The unmarried mother, he told us, had only a fourth-grade education, and worked as a waitress in a cheap hotel. The baby’s father, a bus boy, disappeared before the baby was born. The mother could make legal arrangements to give her child to anyone, subject to later court approval; but if she just walked off and left her baby, she would be liable to arrest for criminal abandonment. If she wished to be dismissed from the hospital without her child, the legal relinquishment papers must be signed first.
I found it hard to sit and listen to the doctor. I yearned to return to the nursery, dress our new baby in the clothes we had brought, and hurry home with her, safe in my arms.

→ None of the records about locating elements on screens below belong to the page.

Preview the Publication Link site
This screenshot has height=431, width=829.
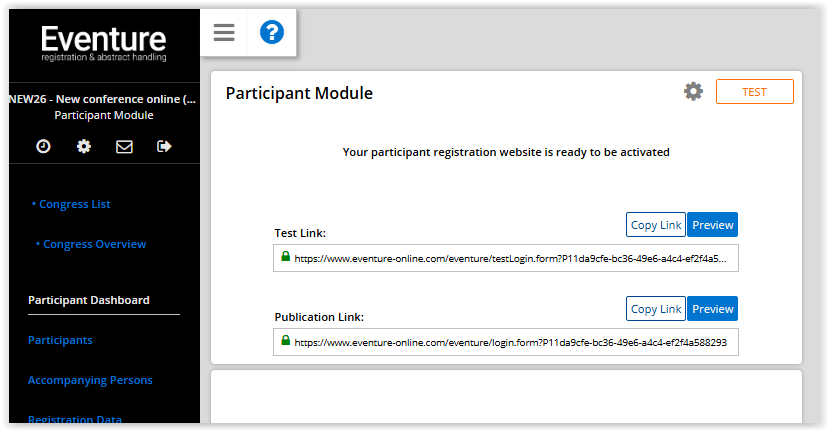(x=713, y=309)
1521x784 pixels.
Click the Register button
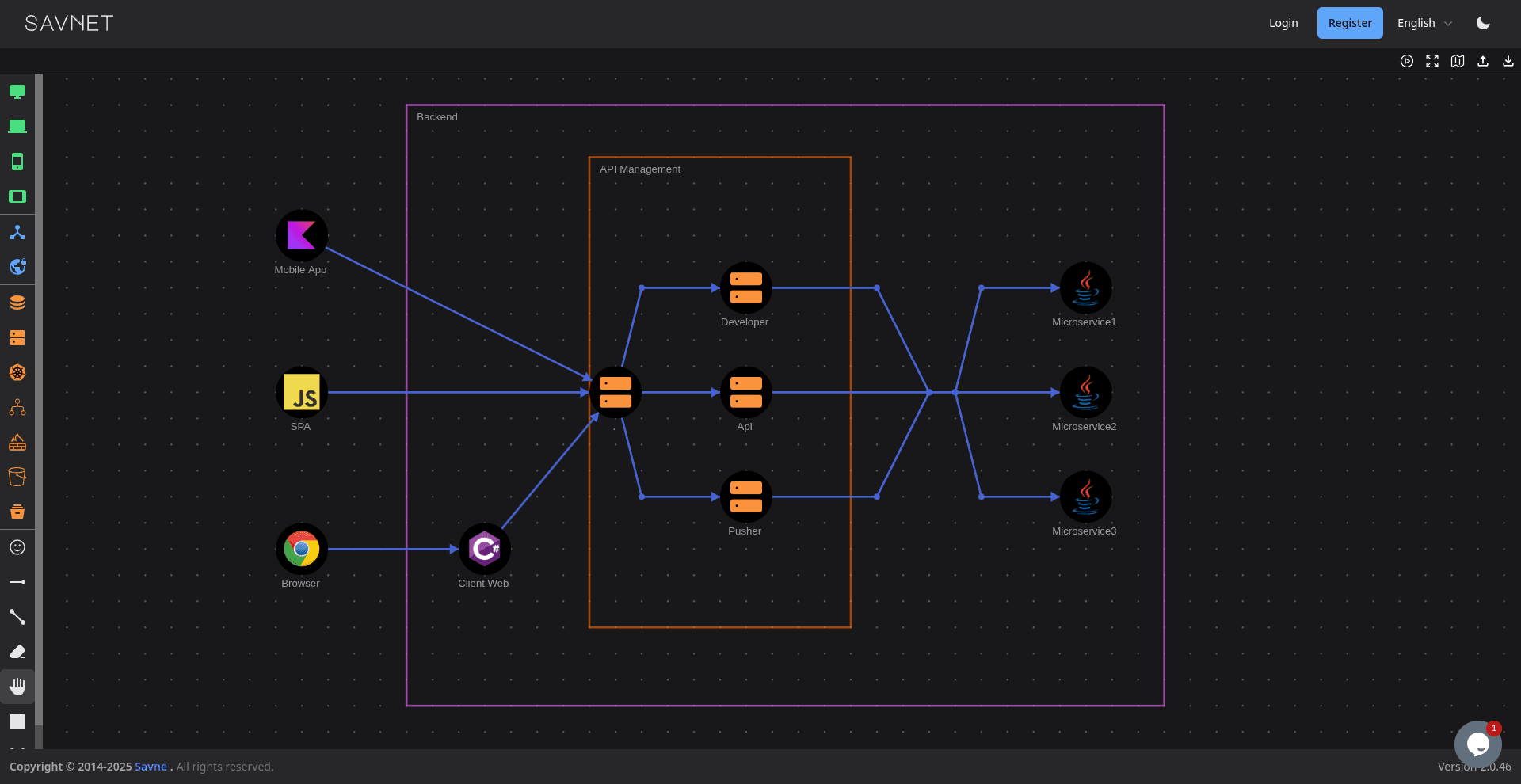pos(1349,23)
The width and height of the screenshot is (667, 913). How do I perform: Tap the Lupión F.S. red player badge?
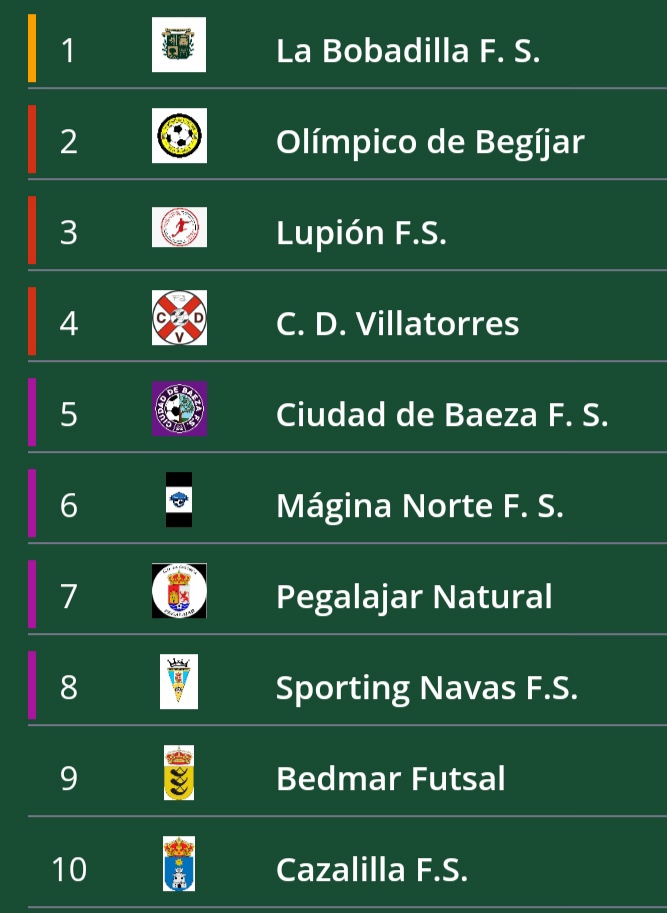click(x=179, y=227)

“Ever since the mother entered our hospital,” the doctor went on, “she has insisted she has no desire to keep her child. We have suggested several agencies here which could help her. There is one which would board her child for her while she gets on her feet. She just hasn’t been interested. She has refused to nurse the infant, even to see it.”
With the papers in hand, we returned to the mother’s room. My premonition of the night before turned out to be true. She was sitting up against her pillows, her face tear-streaked, and in her arms was the blue-eyed baby. I knew, even then, that we would never take that baby home.
The doctor looked surprised. “I thought you refused to see your child.”
She nodded, sniffling. “Everything would of been much better, if I never did see her, too.” She looked down at the baby, and fresh tears streaked her heavy make-up. “That little red-haired nurse just busted in here a minute ago and dropped her in my lap. She—she told me to look real good at what I was giving away.”
Carl gave the mother one of his understanding smiles. “Don’t you worry about us. If you’ve decided to keep your baby, I’m sure you’re doing the best thing. Who has a better right to raise that child?”